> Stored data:
● ● ● ● ●
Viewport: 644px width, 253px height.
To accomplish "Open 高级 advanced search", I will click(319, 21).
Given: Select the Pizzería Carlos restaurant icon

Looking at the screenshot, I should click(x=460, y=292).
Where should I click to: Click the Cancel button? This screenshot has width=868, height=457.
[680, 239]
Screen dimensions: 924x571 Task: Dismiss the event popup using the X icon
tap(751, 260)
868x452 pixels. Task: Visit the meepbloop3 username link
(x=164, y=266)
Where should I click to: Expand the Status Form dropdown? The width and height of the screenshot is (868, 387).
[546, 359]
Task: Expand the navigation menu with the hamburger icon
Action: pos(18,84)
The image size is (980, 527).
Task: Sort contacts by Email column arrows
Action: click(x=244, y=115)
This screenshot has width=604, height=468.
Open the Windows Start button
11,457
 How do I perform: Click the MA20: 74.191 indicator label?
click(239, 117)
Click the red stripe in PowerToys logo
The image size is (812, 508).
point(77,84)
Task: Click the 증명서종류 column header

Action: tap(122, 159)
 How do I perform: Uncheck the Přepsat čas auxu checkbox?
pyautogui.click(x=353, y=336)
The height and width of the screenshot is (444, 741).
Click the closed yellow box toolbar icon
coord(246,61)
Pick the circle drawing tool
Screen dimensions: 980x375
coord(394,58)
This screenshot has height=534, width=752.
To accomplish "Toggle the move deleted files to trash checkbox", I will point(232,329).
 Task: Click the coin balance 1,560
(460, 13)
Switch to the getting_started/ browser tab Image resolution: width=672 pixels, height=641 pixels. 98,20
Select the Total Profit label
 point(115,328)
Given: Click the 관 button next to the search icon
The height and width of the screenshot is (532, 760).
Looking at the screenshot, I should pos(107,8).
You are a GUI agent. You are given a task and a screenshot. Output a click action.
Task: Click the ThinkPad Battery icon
● ● ● ● ●
> PROBLEM DETAILS: A verbatim copy of all the records is required. Write it out in full.

> FINISHED EXERCISE:
Viewport: 644px width, 253px height.
To accomplish "Open 高级 advanced search", I will click(319, 21).
Given: Select the Pizzería Carlos restaurant icon

Looking at the screenshot, I should click(x=460, y=292).
Where should I click to: Click the Cancel button? This screenshot has width=868, height=457.
[680, 239]
Screen dimensions: 924x571 Task: Dismiss the event popup using the X icon
tap(751, 260)
868x452 pixels. Task: Visit the meepbloop3 username link
(x=164, y=266)
Where should I click to: Expand the Status Form dropdown? The width and height of the screenshot is (868, 387).
[546, 359]
Task: Expand the navigation menu with the hamburger icon
Action: pos(18,84)
The image size is (980, 527).
Task: Sort contacts by Email column arrows
Action: click(x=244, y=115)
This screenshot has width=604, height=468.
Open the Windows Start button
11,457
 How do I perform: Click the MA20: 74.191 indicator label?
click(239, 117)
Click the red stripe in PowerToys logo
The image size is (812, 508).
point(77,84)
Task: Click the 증명서종류 column header

Action: tap(122, 159)
 How do I perform: Uncheck the Přepsat čas auxu checkbox?
pyautogui.click(x=353, y=336)
The height and width of the screenshot is (444, 741).
Click the closed yellow box toolbar icon
coord(246,61)
Pick the circle drawing tool
Screen dimensions: 980x375
coord(394,58)
This screenshot has height=534, width=752.
To accomplish "Toggle the move deleted files to trash checkbox", I will point(232,329).
 Task: Click the coin balance 1,560
(460, 13)
Switch to the getting_started/ browser tab Image resolution: width=672 pixels, height=641 pixels. 98,20
Select the Total Profit label
 point(115,328)
Given: Click the 관 button next to the search icon
The height and width of the screenshot is (532, 760).
Looking at the screenshot, I should pos(107,8).
You are a GUI agent. You are given a task and a screenshot. Output a click action.
Task: Click the ThinkPad Battery icon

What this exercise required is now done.